Johan Christian Dahl

Painter, Norwegian, 1788 - 1857

A man and woman stand look away from us toward a moonlit, rocky, coastal inlet with misty, midnight-blue mountains along the horizon in this shadowy, horizontal landscape painting. The sky fills the top two-thirds of the painting, and the people are small in scale against the landscape. Along the horizon, pearl-white clouds float against a lilac-purple and pale pink haze. The sky deepens to ultramarine blue above, and a band of nickel-gray clouds sweeps in across the top edge of the painting to partially obscure the bright white moon, to our right of center. The moonlight gleams on the water below, which winds around the rocky coastline and small islands dotted with trees.
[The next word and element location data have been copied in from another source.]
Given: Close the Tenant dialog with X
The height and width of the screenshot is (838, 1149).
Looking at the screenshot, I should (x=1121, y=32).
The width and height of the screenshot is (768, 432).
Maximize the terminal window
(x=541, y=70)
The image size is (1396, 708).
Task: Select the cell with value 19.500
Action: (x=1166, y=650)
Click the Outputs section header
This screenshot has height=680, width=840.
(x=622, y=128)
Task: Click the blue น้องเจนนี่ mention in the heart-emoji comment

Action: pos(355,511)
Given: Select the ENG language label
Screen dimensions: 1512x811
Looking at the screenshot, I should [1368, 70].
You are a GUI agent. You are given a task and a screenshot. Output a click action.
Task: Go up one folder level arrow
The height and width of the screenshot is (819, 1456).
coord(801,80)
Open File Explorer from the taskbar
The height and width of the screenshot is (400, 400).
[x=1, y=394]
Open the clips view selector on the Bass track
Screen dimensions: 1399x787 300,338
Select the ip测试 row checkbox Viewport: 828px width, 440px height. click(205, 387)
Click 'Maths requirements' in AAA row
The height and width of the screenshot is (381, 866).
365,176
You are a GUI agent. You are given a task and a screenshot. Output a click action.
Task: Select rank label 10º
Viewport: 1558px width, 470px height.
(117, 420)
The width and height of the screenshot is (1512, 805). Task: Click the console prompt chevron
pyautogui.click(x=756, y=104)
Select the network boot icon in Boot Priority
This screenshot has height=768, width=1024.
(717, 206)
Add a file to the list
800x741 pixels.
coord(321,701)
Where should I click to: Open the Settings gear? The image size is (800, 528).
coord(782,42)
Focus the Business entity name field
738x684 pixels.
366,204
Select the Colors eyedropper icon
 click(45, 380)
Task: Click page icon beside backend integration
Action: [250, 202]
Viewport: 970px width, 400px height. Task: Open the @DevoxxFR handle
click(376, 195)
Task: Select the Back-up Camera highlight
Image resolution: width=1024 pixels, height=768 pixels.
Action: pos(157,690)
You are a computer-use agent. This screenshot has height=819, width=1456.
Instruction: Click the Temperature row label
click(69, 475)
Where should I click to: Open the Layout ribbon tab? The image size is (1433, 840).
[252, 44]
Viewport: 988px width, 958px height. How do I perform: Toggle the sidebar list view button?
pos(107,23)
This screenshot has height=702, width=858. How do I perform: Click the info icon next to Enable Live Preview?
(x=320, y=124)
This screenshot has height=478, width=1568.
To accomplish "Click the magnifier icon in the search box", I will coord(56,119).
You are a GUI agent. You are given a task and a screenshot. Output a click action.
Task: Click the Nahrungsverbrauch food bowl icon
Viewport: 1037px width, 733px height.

Closer to us, the land stretches across the lower edge of the composition. Hulking, rocky formations line the left edge of the painting, and a wooden structure with mossy growth along its roof sits to our right. Long poles lean against the building’s roof. At the lower center of the painting, the woman, to our left, links her arm through the man’s elbow. She wears a long, rust-brown dress and a broad brimmed bonnet, while he wears a dark, knee-length coat and a round cap. They stand near the water’s edge, silhouetted against the bright reflections of the soft purple and pink sky above. Out in the water but close to the shoreline, brown nets hang like slings from a line of twenty-three, irregularly spaced poles. A three-masted ship is anchored near the shore to our right. Two rowboats, one with a person inside, and a few more sailboats are pulled up along a dock beyond the ship. The artist signed and dated the painting in the lower right, “Dahl Januar 1827”.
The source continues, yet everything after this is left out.